Biological production processes are far less well understood than chemical ones, and therefore the need for model-based control and optimization is even greater in this domain. However, the complexity of the biological processes makes modeling very challenging, and models of adequate complexity must be formulated that on the one hand represent the biological knowledge as much as possible but on the other hand do not have too many uncertain parameters.
Modeling and control of yeast fermentations
Saccharomyces cerevisiae, also known as budding yeast, is widely used in the food and beverage industry, in particular for baking, winemaking, and brewing. The early work of the dyn group focused on modeling of yeast cell cultures with respect to the cell cycle and on developing strategies to synchronize the budding of the cells. Currently, we investigate the transition of yeast cells to ethanol production and how to avoid this transition while achieving maximal growth rates. This phenomenon is called the Crabtree effect after its discoverer. The work is part of the BMBF project „YeastScent” in which ion mobility spectrometry (IMS) is used for the measurement of volatile metabolites in the off-gas of yeast fermentations and for the control of the feeding strategy. Our group develops a suitable mathematical model to predict the switching to ethanol production. The model is based on the biochemistry of the cell and extended by kinetics expressions.
Publications
Wegerhoff, S., Neymann, T.C., Engell, S.: Synchronization of a budding yeast cell culture by manipulating inner cell cycle concentrations. In: Proc. of the 2012 IEEE Decision and Control Conference (CDC), Maui, USA, 2012.
Wegerhoff, S., Engell, S.: Simulation of the aerobic growth of Saccharomyces cerevisiae during fed batch fermentation by dynamic flux balance analysis. In: Proc. of the 2015 Foundation of System Biology in Engineering (FOSBE), Boston, USA, 2015.
Dynamic models of biosystems based upon elementary modes
Mathematical models can support the development and the operation of bioprocesses significantly, by their use in model-based design of experiments to find optimal operating conditions, in optimizing batch trajectories, and in monitoring and control strategies. Recent advances in process-analytical technology provide access to a large amount of offline and online data of fermentation processes, but utilization of this data requires mathematical process models which characterize the important dependencies with a limited model complexity but sufficient accuracy.
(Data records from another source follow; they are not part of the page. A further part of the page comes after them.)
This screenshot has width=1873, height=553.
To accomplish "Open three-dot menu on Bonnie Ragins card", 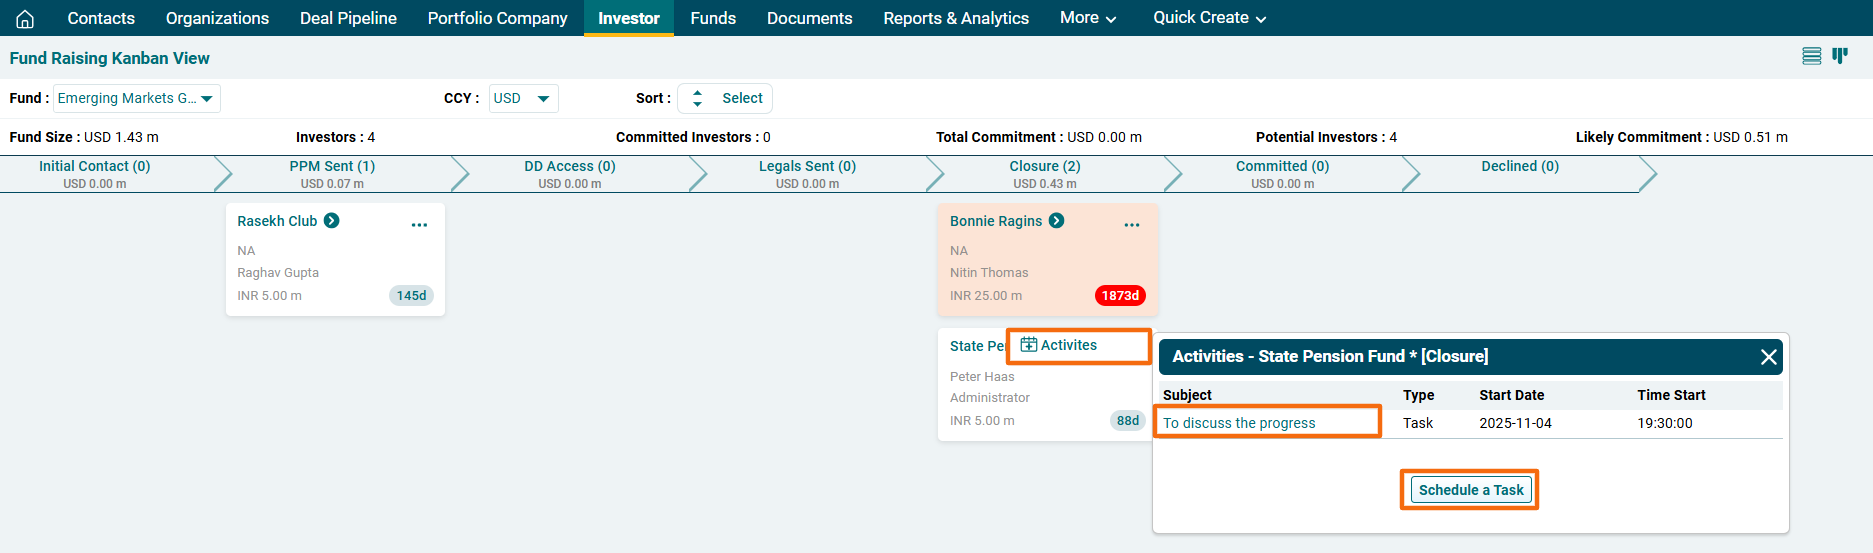I will [1132, 225].
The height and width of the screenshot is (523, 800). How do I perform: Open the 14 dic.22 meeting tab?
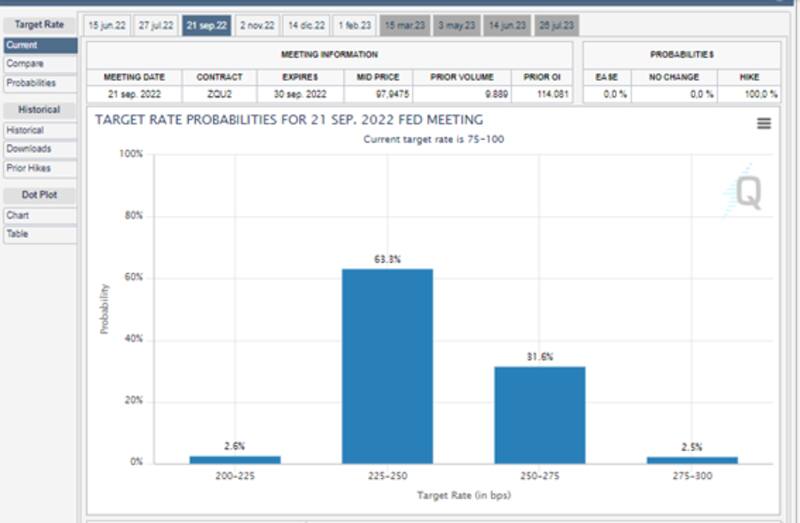[x=306, y=26]
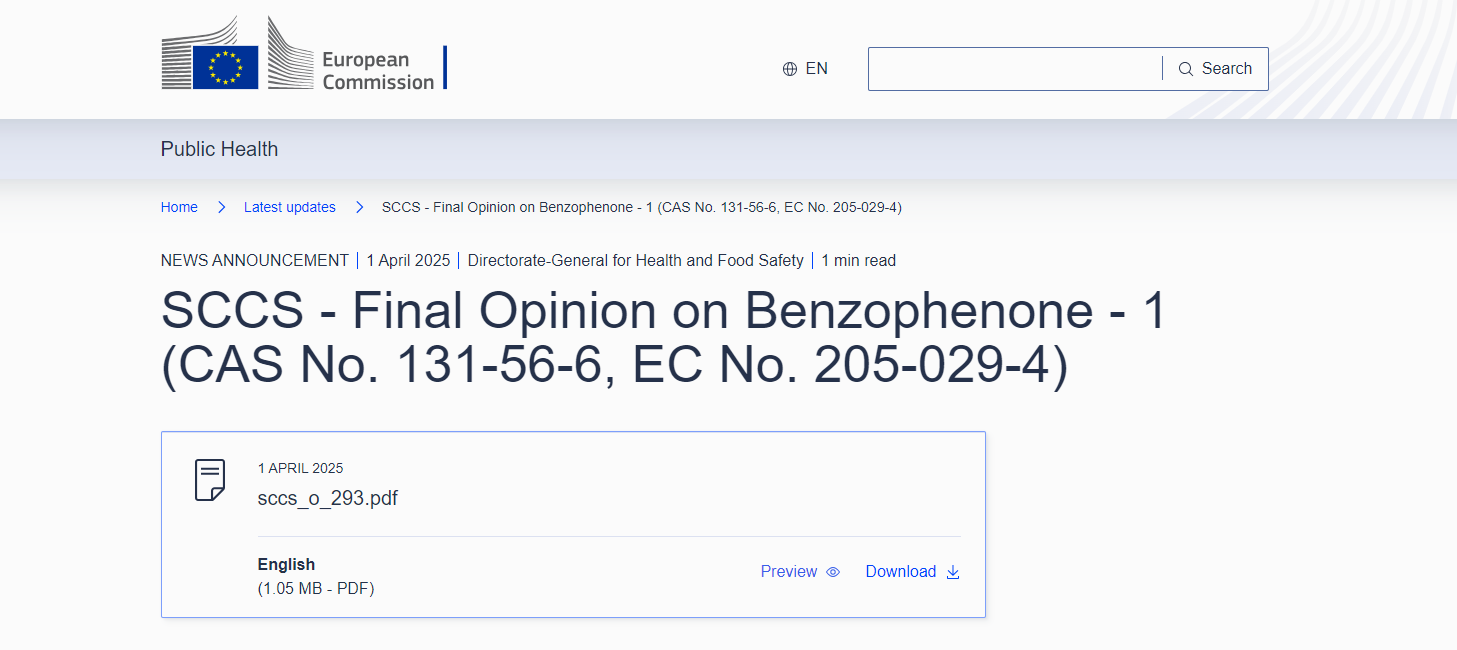Download the English PDF file

(901, 572)
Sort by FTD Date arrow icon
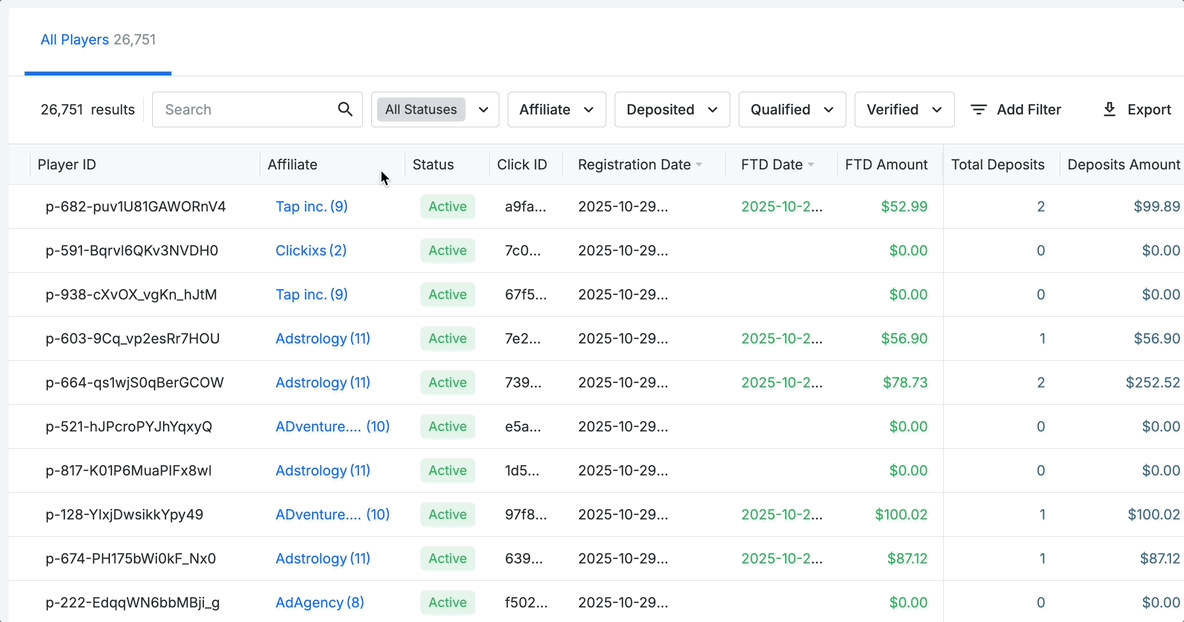 coord(811,165)
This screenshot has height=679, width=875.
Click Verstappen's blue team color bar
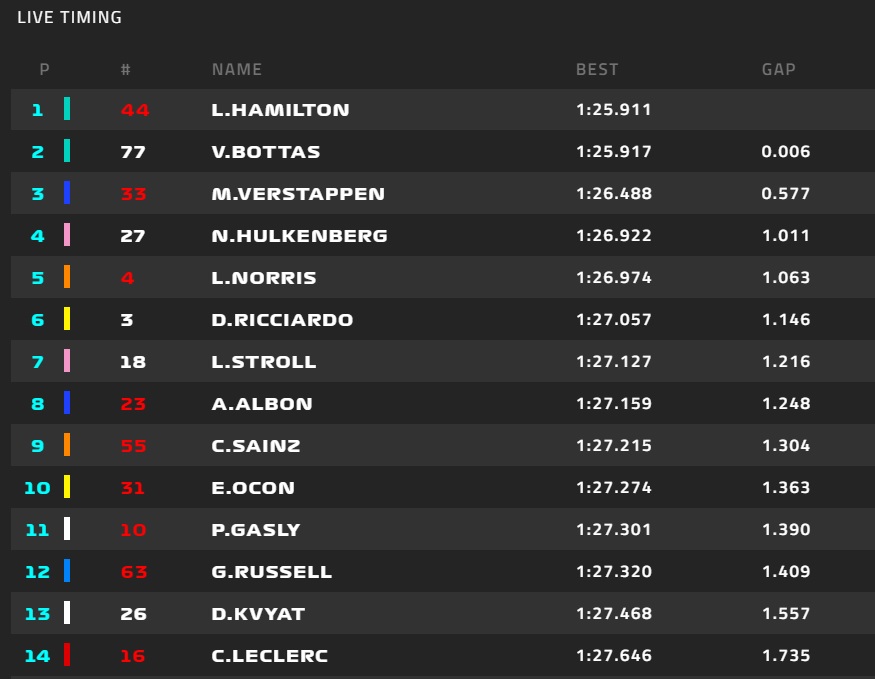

In a project with Bayer Technology Services, we are developing a systematic modeling procedure so that dynamic process models can be generated within a short period of time. The procedure uses both knowledge-based and data-based modeling techniques and can be applied to batch- and fed batch processes. Elementary Modes are used as representative macro reactions for the cell metabolism. A newly developed data reconciliation procedure is used to test the importance of Elementary Modes. This method is further used in a multi-objective optimization for the selection of an ideal set of macro reactions. The influences of the process conditions are analyzed statistically and integrated in the kinetic expressions for the reaction rates. This approach utilizes the available biochemical knowledge and thus goes beyond the usual approach based only upon formal kinetics that depend on external concentrations and still leads to fast model development. The generated process models represent the process well within the design space and can be applied for online applications as e.g. state estimation and nonlinear model-predictive control (NMPC) at the real process.
Publication
Hebing, L., Neymann, T.C., Engell, S.: An Efficient Modelling Procedure for the Generation of Bioprocess Models with adaptable Complexity. In: Proc. of the 2015 Foundation of System Biology in Engineering (FOSBE), Boston, USA, 2015.